Using the juxtaposition that comic books enable, Satrapi contributes a process of memory to the subject of the Islamic Revolution in Iran.
Using the juxtaposition that comic books enable, Satrapi contributes a process of memory to the subject of the Islamic Revolution in Iran. Using memories of her childhood, she navigates the subject with a developing girl’s perception and opinion on the situation taking place around her. One very important theme being conveyed in “Persepolis” is trauma. Satrapi takes into account our inability to process the harsh actualities of normalized violence. She understands how in Western society the Middle East has become synonymous with violence, and she effectively conveys to the reader that this is not ok through her writing style. One tool she uses to capture our attention as a reader and not desensitize ourselves to the horrific violence we would see in an actual photo and not be able really to process properly, she presents violence from a child’s point of view, even illustrating gruesome occurrences in a child-like cartoon representation. For example, the image of a man cut to pieces is done in a way you might think a young child would conceptualize the image without really grasping it. I think the affect it has is it enables us to connect more to the Islamic revolution among other things by presenting us with a process of memory through a child’s eyes, written by an experienced adult, that takes us back to our childhood understanding to a certain degree. She facilitates this practice by using comic book form, and narrating from her childhood self, both of which helped me to escape my desensitized view of Middle Eastern conflict. This book is very important, especially in this day and age where the normalcy of violence in the Middle East is a huge part of our ignorance as westerners. We rarely consider it as shocking or horrifying when a wedding is hit by a drone strike and hundreds die as we do when another school shooting claims tens of lives in the state.

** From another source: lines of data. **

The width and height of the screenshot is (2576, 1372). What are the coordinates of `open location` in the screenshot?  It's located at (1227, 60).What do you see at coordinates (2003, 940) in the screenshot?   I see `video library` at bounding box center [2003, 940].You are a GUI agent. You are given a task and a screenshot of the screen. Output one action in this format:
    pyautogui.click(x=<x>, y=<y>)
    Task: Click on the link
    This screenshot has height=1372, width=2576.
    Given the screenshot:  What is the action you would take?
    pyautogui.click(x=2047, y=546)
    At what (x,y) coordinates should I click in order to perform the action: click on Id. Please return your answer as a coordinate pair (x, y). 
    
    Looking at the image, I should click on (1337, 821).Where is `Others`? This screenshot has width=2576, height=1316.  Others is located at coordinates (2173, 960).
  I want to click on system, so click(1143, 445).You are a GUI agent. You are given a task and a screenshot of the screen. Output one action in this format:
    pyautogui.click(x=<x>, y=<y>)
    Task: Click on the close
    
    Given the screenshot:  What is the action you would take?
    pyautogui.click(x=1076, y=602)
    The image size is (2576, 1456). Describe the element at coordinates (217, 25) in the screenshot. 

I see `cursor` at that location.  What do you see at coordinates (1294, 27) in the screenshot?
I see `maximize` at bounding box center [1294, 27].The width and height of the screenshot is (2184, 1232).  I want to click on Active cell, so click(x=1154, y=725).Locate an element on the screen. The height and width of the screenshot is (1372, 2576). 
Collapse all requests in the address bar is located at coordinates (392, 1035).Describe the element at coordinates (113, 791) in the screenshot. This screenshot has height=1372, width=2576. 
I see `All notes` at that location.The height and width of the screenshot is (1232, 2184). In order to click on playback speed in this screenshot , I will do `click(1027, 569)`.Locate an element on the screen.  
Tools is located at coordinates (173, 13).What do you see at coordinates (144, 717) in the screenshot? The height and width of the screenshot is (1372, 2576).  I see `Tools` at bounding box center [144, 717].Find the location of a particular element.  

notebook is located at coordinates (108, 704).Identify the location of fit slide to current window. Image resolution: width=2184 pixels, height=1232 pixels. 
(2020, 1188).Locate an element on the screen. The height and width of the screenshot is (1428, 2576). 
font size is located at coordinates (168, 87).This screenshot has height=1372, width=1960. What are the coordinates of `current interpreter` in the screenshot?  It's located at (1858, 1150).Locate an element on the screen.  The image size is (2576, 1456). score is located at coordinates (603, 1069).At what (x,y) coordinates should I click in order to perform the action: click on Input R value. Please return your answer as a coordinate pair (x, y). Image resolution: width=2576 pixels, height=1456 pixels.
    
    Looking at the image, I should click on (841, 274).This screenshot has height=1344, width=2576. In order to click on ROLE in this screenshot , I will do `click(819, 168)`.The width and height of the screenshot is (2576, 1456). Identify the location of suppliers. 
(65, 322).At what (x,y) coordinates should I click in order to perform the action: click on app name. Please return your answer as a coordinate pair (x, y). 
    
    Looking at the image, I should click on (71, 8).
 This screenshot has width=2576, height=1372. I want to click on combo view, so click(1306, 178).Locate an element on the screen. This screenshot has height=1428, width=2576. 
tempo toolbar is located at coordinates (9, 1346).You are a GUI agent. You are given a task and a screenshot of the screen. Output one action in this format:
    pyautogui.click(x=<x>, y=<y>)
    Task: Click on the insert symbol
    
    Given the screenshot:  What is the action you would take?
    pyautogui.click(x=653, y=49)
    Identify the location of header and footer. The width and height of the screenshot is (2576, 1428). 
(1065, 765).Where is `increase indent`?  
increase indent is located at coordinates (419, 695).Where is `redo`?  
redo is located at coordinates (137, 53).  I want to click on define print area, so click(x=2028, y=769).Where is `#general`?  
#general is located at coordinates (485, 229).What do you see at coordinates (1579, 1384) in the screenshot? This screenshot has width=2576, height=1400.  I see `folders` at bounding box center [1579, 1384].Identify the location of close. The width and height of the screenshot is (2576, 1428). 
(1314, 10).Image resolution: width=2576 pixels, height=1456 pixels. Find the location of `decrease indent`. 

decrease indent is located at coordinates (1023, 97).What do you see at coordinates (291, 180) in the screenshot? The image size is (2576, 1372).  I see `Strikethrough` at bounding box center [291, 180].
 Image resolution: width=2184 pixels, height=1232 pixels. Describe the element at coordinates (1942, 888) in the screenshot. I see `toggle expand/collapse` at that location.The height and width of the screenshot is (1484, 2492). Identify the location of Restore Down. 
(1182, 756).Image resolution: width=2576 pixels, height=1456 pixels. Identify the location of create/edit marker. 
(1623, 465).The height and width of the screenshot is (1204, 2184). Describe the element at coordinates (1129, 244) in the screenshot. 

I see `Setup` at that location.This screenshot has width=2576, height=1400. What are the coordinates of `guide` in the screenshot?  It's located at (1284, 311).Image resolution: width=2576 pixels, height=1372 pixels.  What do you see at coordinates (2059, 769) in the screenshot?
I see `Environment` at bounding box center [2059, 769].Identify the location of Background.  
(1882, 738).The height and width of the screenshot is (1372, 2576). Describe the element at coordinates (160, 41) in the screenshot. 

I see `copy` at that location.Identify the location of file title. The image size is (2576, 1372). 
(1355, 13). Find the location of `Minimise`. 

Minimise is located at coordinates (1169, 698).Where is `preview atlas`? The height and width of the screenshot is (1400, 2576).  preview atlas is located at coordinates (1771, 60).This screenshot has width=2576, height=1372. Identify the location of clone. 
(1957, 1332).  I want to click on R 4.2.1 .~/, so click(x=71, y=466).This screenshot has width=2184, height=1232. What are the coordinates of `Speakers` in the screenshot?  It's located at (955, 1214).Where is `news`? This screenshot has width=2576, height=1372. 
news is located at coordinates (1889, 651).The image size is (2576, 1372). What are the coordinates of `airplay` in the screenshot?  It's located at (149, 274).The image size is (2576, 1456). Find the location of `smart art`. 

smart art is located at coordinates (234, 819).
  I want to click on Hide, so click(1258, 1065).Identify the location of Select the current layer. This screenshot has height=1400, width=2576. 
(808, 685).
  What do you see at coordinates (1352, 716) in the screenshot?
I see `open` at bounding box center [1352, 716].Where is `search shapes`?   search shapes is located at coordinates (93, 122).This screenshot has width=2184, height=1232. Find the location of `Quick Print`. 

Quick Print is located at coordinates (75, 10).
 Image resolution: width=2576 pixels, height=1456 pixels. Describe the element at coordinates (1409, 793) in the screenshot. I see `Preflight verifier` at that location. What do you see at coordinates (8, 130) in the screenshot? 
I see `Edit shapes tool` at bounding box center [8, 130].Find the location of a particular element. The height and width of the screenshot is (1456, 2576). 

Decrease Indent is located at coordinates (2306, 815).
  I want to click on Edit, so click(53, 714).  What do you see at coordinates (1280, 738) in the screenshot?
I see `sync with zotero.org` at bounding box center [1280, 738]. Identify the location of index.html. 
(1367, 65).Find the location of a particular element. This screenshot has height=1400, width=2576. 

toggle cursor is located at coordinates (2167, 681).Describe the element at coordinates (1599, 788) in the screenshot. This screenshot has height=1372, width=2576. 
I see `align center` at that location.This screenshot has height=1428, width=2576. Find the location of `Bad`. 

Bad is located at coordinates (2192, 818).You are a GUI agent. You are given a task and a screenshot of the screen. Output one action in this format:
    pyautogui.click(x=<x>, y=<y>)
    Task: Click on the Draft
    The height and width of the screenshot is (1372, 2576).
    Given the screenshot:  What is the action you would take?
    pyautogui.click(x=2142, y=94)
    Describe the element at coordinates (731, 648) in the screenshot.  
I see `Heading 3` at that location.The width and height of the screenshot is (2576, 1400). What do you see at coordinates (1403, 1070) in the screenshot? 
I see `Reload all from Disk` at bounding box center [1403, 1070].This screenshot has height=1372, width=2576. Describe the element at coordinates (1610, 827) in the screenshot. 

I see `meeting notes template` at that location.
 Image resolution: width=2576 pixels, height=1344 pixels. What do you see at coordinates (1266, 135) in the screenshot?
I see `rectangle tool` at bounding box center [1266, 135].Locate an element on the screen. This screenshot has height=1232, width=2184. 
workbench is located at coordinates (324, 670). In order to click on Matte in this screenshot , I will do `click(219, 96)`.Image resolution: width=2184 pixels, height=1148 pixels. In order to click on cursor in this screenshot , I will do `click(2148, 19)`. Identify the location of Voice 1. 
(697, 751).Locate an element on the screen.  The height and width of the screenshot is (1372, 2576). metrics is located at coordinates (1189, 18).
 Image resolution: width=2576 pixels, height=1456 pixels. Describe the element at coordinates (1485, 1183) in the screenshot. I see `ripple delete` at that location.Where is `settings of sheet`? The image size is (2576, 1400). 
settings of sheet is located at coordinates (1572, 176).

I think this book also helps us learn about the process of interpretive communities and collective remembering. My approach to this subject as an American would be hugely flawed in comparison to how I really should have understood it, and that I believe to be in part a result of Islamaphobia. The way we have collectively defined the “War on Terror” in the West says a lot about itself. We no longer seem to consider the suffering of those in the Middle East as significant as our own suffering, and we have defined much of this war as Patriotism, when so much of it was senseless suffering and loss of life which so many of us, certainly myself, have been far removed from. Satrapi’s style in conveying this practice of memory very effectively helped me to understand from a less convoluted standpoint what it meant to be Iranian in this time.